The is the single exhibition to date where I have only shown only stone carvings. The venue for the Mythic Garden was stunning: a large garden on the edge of the high moors that houses the national collections of birch and alder trees. Artworks were dotted throughout the space, so there was plenty of room around each one and a wide variety of possible locations to site pieces.
I don’t carve stone that often: to be honest, working with wood is really where I’m happiest. It was an interesting change though and I’m very grateful to have had the chance to put work into this lovely spot.
This public stone carving competition made an interesting change from woodcarving. It was also a chance to carve alongside my brother Duncan Park, who works with stone.

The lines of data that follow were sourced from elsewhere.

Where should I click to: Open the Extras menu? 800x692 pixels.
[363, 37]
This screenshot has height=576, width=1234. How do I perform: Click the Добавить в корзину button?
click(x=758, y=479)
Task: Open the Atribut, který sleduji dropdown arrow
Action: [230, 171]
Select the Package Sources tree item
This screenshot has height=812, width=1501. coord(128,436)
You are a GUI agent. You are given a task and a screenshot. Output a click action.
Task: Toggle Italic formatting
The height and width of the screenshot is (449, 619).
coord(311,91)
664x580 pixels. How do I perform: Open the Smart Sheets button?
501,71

I wouldn’t say that my piece was anywhere near the standard of many of the other competitors, but tackling an accurate portrait in a fairly unfamiliar material, in public, to a tight deadline was challenge enough! It was great fun and the weather was fantastic too.

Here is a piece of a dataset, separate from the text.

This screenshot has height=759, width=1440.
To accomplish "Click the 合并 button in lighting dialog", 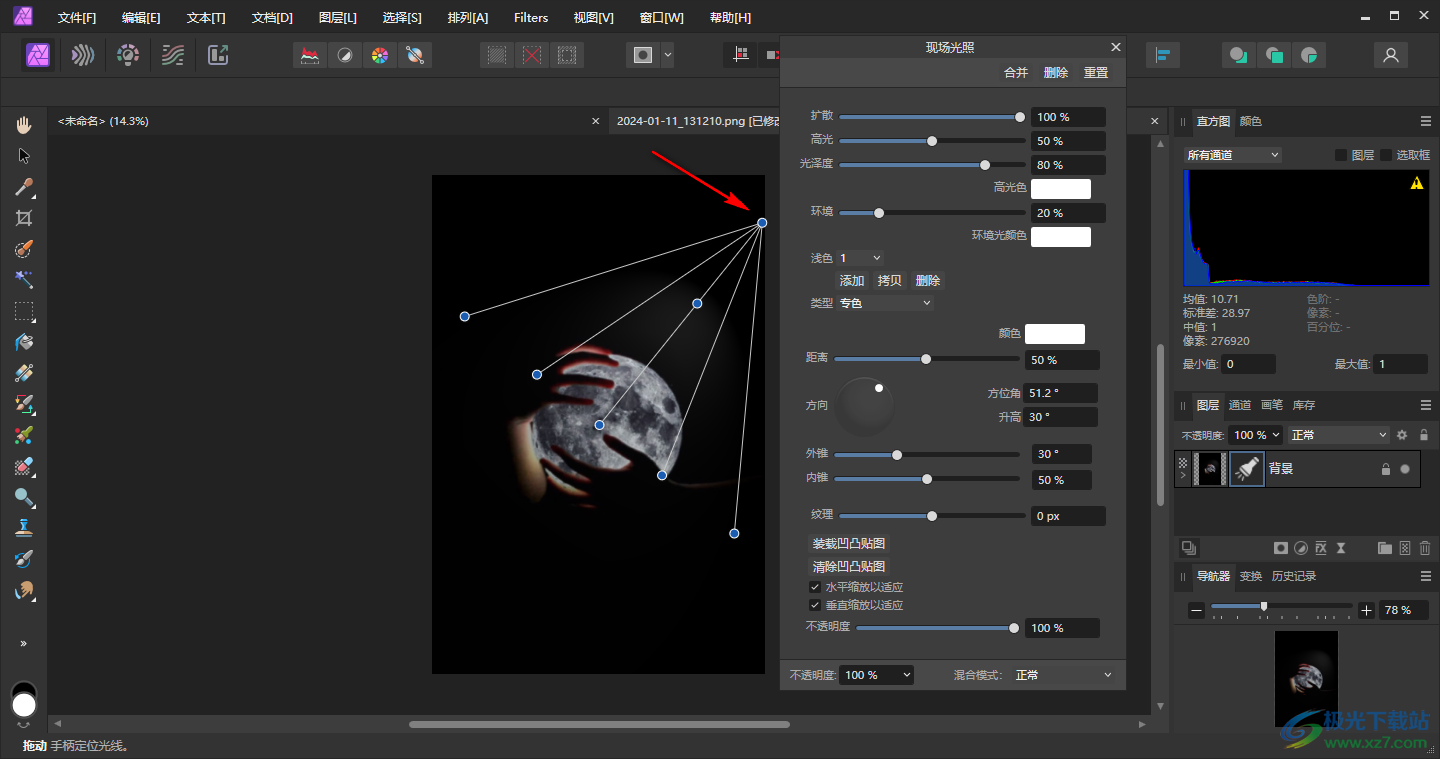I will [1015, 73].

Now and again, I like to try carving something other than wood. Although it must be said that working with timber is where I am happiest, a challenge is always good too. The carving above was shown at the ‘Mythic Garden‘ exhibition near Drewsteignton, Devon in the summer of 2004. Apparently the stone originally came from a wall facing which fell off the ‘Queen’s Building’ at Exeter University years before.
This is another stone carving, of sorts. It was carved on and off between 1997 and 2002 and is a pipe bowl made of meerschaum that represents the green man, with fruit, birds and a snail hidden in the foliage. These photos were taken before the finishing wax had been applied. The bowl has not had a stem made for it yet.